Fear - feeling afraid. Other words are terror (strong fear), shock, phobia

Sometimes that same fear comes back. It appears to be 'out of the blue', due to my cross referencing of places, activities, situations and people surrounding these 'episodes' showing no obvious correlation what so ever.

The first incident occurred a little over two months after John's return. I had crept out of bed shortly after 5am so as not to wake him, and was entirely preoccupied in an examination of evidence from an unsolved case from fourteen years ago that Lestrade seemed to believe was somehow connected to a murder which had occurred the Thursday before. He was obviously incorrect; however since I had already solved the Thursday case I felt there was no harm in having a go at something slightly more challenging. I turned around to reach for a book when I suddenly noticed my blogger sitting across the room, fully dressed, tapping ever so slowly away at his keyboard.

'John?'

'Yeah?'

'How long have you been there?'

'Erm, about forty minutes, why?'

'Why didn't you say hello?'

'I know better than to disturb you when you're working, Sherlock.'

'Oh, right, of course. Tea?'

'Sure, I'll do that now.'

As I watched him plod across the flat in the slippers I had bought him as a makeup present two weeks previously and the cardigan he wore as often as was socially acceptable as he knew it was my personal favourite, it suddenly overwhelmed me. John was here. Within the time I had known him I had nearly gotten him blown up, nearly gotten him shot, been slightly responsible for his ASBO, drugged him, thrown myself off a building in front of him, tricked him into believing he would never see me again, and then nearly gone insane because he'd been on a few dates with a perfectly nice girl who I had made sure of had absolutely no hobbies which would be at all likely to get him killed. And he was still here, even though he knew he would always come second. He knew the work came first, and that's how it would always be, and yet he was still standing right before my eyes making the tea as if this was normal.
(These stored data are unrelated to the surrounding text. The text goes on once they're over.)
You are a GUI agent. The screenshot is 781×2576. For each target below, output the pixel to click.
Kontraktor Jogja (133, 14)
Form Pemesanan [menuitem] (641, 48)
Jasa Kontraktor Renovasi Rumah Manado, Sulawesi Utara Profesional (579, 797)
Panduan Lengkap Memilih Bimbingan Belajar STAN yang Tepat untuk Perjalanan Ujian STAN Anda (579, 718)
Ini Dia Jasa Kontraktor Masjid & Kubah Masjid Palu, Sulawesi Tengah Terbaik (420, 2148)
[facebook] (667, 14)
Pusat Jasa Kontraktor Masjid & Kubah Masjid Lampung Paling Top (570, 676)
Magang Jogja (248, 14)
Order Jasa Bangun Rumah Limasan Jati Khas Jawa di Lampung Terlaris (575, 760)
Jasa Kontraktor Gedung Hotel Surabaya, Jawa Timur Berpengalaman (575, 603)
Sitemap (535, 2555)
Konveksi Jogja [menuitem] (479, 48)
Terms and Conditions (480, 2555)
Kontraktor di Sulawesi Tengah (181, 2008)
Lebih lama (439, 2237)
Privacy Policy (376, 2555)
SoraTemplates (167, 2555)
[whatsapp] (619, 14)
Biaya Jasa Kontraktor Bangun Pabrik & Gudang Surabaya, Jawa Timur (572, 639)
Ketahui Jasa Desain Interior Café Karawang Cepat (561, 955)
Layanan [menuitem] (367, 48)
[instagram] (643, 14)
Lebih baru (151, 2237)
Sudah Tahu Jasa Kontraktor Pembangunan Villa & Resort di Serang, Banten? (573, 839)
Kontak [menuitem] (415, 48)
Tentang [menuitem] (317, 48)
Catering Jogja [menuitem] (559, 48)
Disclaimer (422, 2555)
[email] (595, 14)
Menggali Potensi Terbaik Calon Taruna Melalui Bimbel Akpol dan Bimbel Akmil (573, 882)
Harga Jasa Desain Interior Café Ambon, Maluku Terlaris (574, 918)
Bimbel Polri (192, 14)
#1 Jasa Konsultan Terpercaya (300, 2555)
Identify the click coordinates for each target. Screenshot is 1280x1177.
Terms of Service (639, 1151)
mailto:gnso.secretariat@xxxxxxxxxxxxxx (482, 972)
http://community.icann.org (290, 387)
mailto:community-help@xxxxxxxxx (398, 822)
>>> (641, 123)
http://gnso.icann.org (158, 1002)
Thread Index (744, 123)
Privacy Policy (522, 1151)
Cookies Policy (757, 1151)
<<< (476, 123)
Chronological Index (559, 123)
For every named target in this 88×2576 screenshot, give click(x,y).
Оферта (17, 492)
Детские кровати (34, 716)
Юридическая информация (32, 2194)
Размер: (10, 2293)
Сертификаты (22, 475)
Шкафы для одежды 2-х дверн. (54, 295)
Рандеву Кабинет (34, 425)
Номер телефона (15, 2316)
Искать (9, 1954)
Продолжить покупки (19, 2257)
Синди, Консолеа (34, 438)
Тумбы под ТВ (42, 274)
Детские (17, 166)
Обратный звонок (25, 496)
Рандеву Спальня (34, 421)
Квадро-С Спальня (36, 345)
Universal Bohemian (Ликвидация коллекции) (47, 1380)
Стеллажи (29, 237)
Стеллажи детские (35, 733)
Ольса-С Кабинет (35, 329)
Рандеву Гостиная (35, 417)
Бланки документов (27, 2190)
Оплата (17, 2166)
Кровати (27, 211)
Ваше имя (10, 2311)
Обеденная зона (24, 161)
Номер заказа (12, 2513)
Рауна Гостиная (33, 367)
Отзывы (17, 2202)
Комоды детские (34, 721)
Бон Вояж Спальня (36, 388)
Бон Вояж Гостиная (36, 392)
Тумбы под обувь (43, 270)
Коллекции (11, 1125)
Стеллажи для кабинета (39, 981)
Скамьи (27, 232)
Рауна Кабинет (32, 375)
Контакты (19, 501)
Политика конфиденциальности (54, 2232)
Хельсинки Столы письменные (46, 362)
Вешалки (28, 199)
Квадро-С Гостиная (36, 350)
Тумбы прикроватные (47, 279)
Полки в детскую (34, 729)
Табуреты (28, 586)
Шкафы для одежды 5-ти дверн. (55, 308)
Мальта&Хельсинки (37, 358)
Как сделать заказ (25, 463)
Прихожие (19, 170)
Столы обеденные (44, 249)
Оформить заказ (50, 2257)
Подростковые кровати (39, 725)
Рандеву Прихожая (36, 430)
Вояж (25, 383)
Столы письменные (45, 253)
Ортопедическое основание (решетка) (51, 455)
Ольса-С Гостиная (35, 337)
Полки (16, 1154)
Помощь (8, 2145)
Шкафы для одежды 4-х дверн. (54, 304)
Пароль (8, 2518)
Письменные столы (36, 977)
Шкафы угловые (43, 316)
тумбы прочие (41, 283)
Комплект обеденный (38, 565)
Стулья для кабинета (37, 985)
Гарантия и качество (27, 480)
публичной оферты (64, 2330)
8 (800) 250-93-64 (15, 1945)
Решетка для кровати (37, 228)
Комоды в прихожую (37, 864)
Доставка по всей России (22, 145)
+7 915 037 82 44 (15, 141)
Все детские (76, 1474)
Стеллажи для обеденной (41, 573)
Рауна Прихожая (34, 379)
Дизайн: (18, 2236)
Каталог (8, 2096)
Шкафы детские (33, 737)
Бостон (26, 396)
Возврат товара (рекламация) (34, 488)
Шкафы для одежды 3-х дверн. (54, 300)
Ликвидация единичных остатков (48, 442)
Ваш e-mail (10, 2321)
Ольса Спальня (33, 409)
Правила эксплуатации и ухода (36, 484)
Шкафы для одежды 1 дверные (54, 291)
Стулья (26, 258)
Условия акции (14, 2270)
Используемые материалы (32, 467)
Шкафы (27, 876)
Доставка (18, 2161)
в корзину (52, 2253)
Because even though I have never claimed to be an expert on relationships I was well aware that there was no place on earth in which this arrangement could be considered at all normal.

And while I was certain that in that moment in time John was happy with living in this madness, I was also certain eventually, at some point, the novelty must wear off.

And while I was certain the loyalty within him would make him fight to make this work, I was also certain for a battle to begin both people must be fighting.

And while I was certain the rational in me would not resent John's choice in leaving, I was also certain whatever emotions I may or may not have would certainly not be as complacent.

And while I was utterly certain it was in no way medically possible, I was also certain that if John were to ever leave my heart would stop the second he walked out the door.

He had given up his entire normality to be with me and, other than intimacy and a small collection of letters, I had given him very little in return.

'Would you like to go out for lunch?'

I watched as John turned to me with a mixture of amusement, confusion and worry spreading over his face.

'I'm sorry, what?'

'Would you like to go out for lunch?'

'You're working.'

'I can take a break.'

And yet again, John Hamish Watson made every single one of my fears vanish within a single second.

As I knew right then that I need not worry about John having to work at this relationship on his own, as I was very much aware there was little humanely possible that I would not do to make sure I would get to see that idiotic grin every day for the rest of my life.